Benchmark Credit Spreads for Investment Grade and Below‑Investment Grade
Notable is the differential between investment grade and below-investment grade spreads: at 451 basis points, it is the widest margin since the end of 2012. While credit concerns may be applicable to all corporate credits, the wider differential reflects a higher level of concern for weaker, more speculative credits. One driver of wider below-investment grade spreads is the weaker companies in the oil and gas sector. Oil prices, as measured by the West Texas Intermediate benchmark, have dropped more than 70% from their peak in 2011 and more than 50% from their more recent high in 2015. Exposure to below-investment grade investments by U.S. insurers increased slightly in 2014, and while 2015 annual statements have not yet been submitted, below-investment grade exposure is expected to have increased (modestly) again in 2015. Overall, we expect exposure remains modest relative to overall assets and historic peaks.
Differential Between Generic Investment Grade and Below-Investment Grade Spreads
Lower interest rates, particularly long-term interest rates, and a flatter yield curve have presented an investment challenge for U.S. insurers, narrowing the net margin between net portfolio yields and crediting rates.
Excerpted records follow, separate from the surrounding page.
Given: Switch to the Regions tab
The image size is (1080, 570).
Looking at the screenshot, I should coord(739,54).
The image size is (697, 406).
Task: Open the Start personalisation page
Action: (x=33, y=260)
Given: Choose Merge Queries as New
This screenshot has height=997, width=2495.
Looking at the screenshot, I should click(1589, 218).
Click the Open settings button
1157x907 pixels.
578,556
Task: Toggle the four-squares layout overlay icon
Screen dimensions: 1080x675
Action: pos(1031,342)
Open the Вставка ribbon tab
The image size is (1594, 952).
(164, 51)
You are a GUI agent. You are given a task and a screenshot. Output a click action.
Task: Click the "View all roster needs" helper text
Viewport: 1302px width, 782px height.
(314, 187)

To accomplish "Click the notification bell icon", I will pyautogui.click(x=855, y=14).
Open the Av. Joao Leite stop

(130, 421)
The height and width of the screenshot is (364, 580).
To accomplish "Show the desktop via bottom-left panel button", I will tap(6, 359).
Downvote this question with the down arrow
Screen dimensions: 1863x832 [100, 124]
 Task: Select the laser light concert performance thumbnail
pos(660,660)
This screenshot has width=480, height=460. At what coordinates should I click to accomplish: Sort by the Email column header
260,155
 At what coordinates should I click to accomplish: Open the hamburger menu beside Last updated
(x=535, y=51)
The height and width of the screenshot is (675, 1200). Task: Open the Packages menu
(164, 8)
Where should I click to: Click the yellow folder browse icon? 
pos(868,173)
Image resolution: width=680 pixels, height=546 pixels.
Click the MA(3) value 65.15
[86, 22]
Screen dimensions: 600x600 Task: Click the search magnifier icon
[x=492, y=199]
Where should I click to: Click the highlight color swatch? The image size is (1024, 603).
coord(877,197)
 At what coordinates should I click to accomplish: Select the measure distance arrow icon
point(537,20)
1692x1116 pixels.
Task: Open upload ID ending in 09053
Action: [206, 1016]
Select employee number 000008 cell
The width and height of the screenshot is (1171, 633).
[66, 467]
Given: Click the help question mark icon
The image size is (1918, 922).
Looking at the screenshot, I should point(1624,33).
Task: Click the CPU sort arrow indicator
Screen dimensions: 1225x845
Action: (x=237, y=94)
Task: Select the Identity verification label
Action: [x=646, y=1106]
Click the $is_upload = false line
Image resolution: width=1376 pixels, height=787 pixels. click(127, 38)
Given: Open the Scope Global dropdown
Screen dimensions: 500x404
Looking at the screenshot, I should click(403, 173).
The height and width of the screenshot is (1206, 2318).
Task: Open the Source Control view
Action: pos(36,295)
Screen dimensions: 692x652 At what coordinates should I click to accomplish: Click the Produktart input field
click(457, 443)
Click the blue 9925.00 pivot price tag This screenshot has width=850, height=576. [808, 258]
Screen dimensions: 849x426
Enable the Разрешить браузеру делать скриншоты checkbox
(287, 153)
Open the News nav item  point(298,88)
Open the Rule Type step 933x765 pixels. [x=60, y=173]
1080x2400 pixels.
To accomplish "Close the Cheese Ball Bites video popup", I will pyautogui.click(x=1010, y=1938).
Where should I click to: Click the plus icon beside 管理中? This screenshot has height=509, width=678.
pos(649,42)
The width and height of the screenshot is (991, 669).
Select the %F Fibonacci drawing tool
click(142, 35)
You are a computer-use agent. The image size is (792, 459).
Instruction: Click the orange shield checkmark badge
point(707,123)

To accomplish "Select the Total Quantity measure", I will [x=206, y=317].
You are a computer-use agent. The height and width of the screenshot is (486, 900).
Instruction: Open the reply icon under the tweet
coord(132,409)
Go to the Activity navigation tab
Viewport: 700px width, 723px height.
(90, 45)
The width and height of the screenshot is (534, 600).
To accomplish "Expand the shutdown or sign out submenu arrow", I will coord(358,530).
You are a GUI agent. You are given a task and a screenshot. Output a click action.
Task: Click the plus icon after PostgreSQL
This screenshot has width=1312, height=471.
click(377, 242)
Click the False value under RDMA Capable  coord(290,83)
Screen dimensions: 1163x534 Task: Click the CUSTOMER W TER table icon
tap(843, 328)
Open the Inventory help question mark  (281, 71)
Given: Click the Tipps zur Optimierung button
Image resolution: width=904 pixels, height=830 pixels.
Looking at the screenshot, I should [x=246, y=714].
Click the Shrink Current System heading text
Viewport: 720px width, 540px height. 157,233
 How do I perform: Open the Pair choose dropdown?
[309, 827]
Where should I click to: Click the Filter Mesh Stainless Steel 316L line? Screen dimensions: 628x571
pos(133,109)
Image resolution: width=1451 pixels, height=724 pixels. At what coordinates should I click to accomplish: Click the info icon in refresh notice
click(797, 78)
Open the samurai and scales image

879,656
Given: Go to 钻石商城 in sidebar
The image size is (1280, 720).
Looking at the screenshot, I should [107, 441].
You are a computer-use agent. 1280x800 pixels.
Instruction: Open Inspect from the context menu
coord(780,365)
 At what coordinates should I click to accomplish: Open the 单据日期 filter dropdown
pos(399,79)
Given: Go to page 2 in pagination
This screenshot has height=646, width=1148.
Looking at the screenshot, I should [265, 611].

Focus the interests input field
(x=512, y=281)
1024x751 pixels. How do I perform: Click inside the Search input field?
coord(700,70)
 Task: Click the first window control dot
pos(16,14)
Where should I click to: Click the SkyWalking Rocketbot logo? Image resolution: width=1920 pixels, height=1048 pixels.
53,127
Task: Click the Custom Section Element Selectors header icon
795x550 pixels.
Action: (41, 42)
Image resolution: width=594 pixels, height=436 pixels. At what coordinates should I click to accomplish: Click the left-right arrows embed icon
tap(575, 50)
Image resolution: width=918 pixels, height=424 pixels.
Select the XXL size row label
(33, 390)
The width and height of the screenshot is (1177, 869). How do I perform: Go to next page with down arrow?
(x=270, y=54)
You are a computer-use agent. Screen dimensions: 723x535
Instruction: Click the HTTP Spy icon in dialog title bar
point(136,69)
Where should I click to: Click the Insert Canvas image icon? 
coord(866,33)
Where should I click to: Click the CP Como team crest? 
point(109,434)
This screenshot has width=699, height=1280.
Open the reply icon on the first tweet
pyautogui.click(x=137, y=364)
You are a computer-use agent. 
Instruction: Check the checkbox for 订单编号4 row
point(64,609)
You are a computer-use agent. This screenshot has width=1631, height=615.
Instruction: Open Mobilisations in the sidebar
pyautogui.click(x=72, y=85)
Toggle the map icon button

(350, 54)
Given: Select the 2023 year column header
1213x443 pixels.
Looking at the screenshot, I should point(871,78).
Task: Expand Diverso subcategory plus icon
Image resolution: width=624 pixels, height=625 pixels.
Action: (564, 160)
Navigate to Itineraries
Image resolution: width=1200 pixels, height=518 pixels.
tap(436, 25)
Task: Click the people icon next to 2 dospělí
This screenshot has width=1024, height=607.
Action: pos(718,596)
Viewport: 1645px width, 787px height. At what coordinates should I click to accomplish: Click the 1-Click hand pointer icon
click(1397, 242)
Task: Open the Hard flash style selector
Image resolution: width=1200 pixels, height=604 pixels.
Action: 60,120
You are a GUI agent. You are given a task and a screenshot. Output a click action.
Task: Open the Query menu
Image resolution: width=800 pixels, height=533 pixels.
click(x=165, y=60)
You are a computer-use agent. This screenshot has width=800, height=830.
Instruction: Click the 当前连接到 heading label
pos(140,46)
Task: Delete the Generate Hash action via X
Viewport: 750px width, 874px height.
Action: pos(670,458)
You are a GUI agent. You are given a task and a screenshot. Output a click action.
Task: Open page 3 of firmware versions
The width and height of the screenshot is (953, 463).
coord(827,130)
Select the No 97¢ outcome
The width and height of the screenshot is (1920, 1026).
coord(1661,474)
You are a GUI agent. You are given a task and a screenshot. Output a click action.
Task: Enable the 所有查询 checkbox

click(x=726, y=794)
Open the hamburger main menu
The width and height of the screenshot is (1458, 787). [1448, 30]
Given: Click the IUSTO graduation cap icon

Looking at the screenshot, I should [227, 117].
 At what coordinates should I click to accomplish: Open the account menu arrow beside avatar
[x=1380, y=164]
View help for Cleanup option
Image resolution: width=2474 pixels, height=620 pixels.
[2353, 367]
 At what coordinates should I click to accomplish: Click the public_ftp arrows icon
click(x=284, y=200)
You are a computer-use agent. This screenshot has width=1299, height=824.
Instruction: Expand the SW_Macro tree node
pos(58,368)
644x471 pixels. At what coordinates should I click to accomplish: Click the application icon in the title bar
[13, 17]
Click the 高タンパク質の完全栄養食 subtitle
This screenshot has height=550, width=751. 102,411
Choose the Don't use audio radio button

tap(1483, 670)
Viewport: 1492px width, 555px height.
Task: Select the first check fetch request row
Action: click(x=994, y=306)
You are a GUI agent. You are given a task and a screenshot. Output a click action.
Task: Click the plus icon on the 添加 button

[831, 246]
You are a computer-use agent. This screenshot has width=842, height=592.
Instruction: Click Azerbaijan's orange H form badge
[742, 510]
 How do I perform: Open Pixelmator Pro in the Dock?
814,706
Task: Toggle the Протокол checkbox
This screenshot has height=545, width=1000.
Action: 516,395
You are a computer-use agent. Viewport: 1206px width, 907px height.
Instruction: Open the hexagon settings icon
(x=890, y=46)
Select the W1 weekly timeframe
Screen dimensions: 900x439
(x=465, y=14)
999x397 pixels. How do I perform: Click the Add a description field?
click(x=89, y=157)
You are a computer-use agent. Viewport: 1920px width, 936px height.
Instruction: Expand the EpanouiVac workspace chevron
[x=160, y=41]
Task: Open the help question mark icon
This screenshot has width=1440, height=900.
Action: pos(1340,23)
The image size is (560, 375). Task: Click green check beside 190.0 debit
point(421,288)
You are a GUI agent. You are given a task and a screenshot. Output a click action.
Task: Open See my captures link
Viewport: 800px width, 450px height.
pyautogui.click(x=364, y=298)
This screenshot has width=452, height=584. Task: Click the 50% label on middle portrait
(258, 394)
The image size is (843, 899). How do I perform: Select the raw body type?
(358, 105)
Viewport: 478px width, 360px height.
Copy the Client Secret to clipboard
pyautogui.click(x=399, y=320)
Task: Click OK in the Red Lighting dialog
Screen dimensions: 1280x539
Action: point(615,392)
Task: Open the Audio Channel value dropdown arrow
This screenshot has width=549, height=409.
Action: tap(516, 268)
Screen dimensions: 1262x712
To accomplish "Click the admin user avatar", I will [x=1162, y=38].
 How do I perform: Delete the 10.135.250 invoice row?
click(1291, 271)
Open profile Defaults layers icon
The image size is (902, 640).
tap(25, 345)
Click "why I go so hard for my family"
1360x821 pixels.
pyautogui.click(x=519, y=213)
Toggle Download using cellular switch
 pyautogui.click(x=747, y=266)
This dynamic moderated somewhat in late 2013 through early 2015, but has returned in recent months. With wider credit spreads on below-investment grade bonds, investors in general are at least getting paid more for taking on the additional risk. However, given the level of volatility in the economy, questions remain as to whether or not it is enough. Reflecting on the increased level of market value volatility, the vast majority of bond investments for U.S. insurers are held at amortized cost. The notable exception is for below-investment grade investments held by companies that do not maintain an Asset Valuation Reserve. This includes mainly property/ casualty companies that increased their exposure to below-investment grade debt from roughly 2% in 2010 to more than 4% based on the most recent reported data.
While U.S. insurers have managed reasonably well through the lower level of interest rates and flatter yield curves in the last five years, albeit with tighter margins and weaker earnings. The renewed market dynamic, along with an increased level of market volatility that will likely cause alternative investments to become less attractive, warrants further regulatory vigilance. The Capital Markets Bureau will continue to monitor these trends and report as deemed appropriate.